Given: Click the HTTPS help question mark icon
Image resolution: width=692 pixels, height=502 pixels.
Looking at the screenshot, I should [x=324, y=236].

...

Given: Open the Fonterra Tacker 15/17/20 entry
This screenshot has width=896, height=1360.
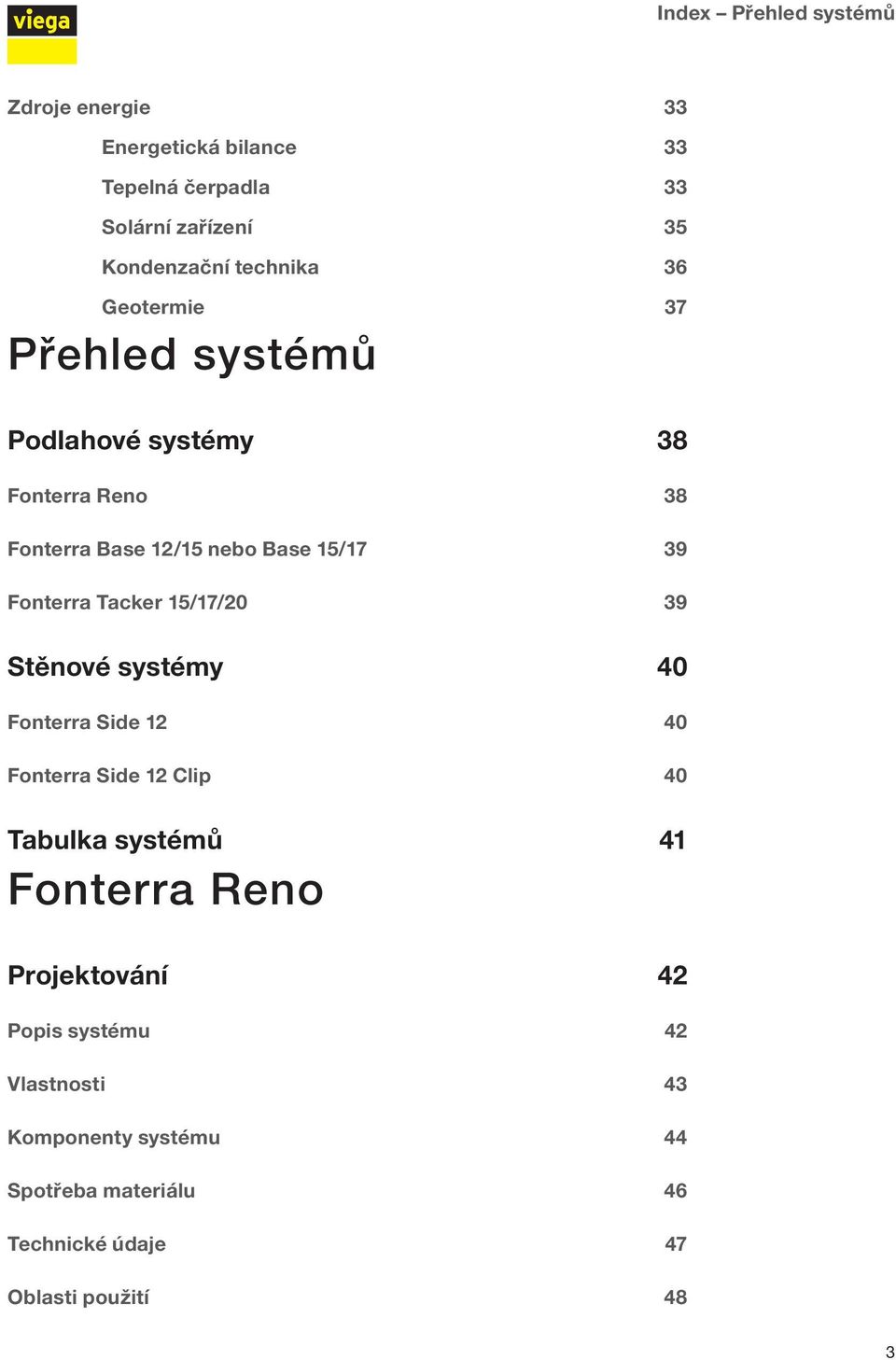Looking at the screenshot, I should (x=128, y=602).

▸ TASK BRIEF: Using the listing above, locate the lines that hold "Given" and copy each one.

▸ ANSWER SECTION:
Given: Click the HTTPS help question mark icon
Given: Open the Fonterra Tacker 15/17/20 entry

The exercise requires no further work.